Yes, rewarding failure doesn’t play well. The voters were right. The same money that was used to give a few giant companies a second (or third) chance could have been used to give many thousands of very small companies a first chance. It could have been used to help many thousands of people start new small businesses (often one-person businesses) or keep their new small business afloat. All those small businesses would have provided plenty of jobs. and they would have had a far more promising future, far more room for growth, than the Big Three, being both far more diverse and having not already failed. The many thousands of people who wanted to start small businesses were unable to get together and make themselves visible, so the failure of government to help them went unnoticed. Their diversity was economic strength but political weakness.
It’ isn’t surprising things happened as they did — the Big Three (not to mention Wall Street) were bailed out, small businesses were ignored — but it is an indication of how poorly our economy is managed in the most basic ways.
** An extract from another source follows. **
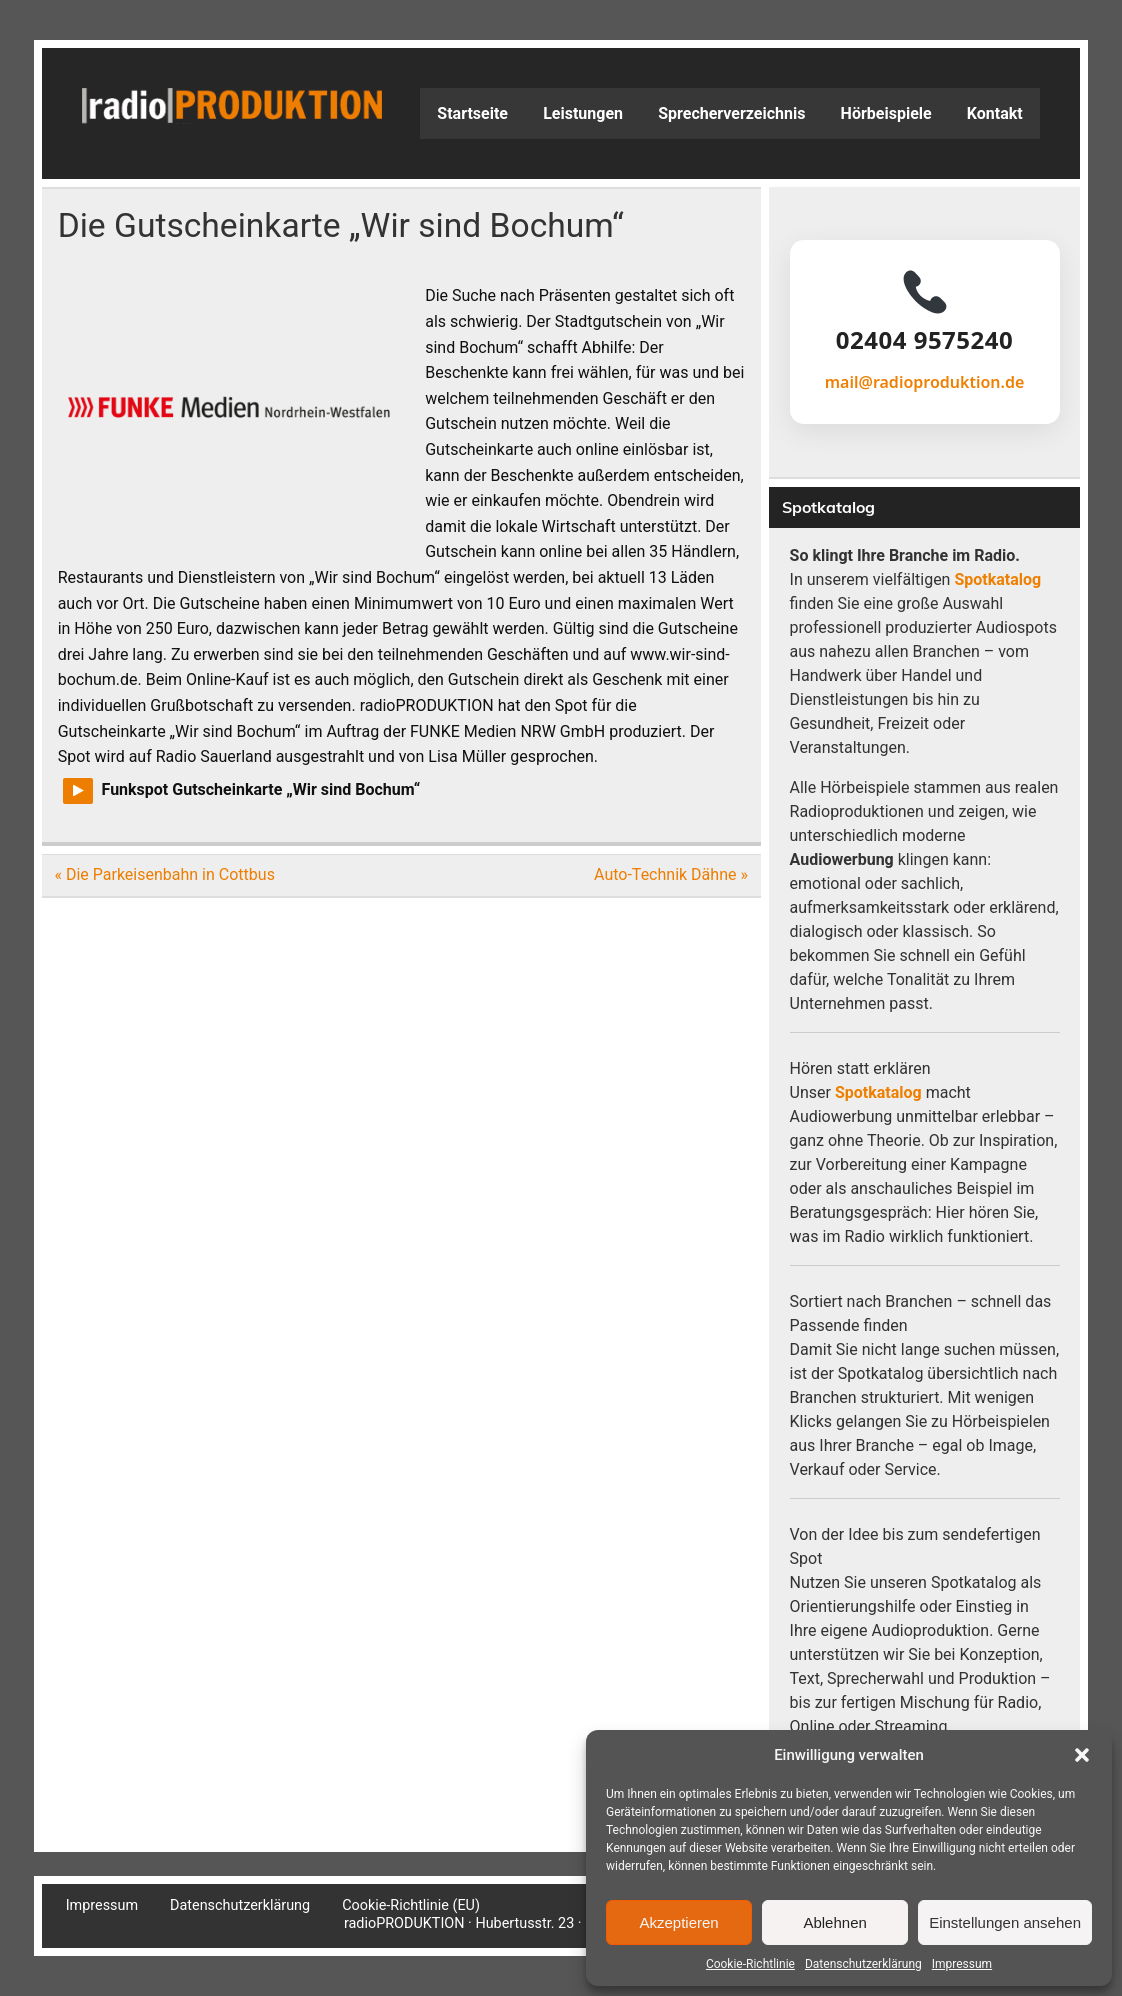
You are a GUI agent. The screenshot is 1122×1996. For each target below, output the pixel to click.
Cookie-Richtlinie (750, 1964)
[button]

I’m not even an economist and I understand this simple point. Bernanke and Summers do not.
It’s easy for me to understand because the same thing happens in science. Government support of research is a good idea, but the money is misspent, in the same way. Grant support goes to a few large projects — generally to people who have already failed (to do anything useful) — rather than to a large number of small projects that haven’t yet failed. The way to support innovation is to place many small bets not a few big ones. That’s one thing I learned from self-experimentation, which allowed me to place many small bets.
There are a billion small businesses in india, and 100 million in Nigeria. What products are small businesses going to create that could compensate for the destruction of our industrial base?
Vic, I don’t think that propping up the Big Three for a few years or even ten years going to save American manufacturing. All manufacturing is much larger than those three companies. The book In Praise of Hard Industries lamented the loss of American manufacturing expertise long before GM went bankrupt. As for small businesses, all sorts of businesses that are now big (such as Google) were both small and hard to imagine 10 years ago. There’s a reason that people move to Silicon Valley to start businesses rather than to India or Nigeria: the prospects for those new businesses are better here. If you mean that large businesses are the sign of a rich country, you’re obviously right — but I’m sure that those large businesses were once small. The rich country is rich because it provided an environment that allowed small companies to flourish.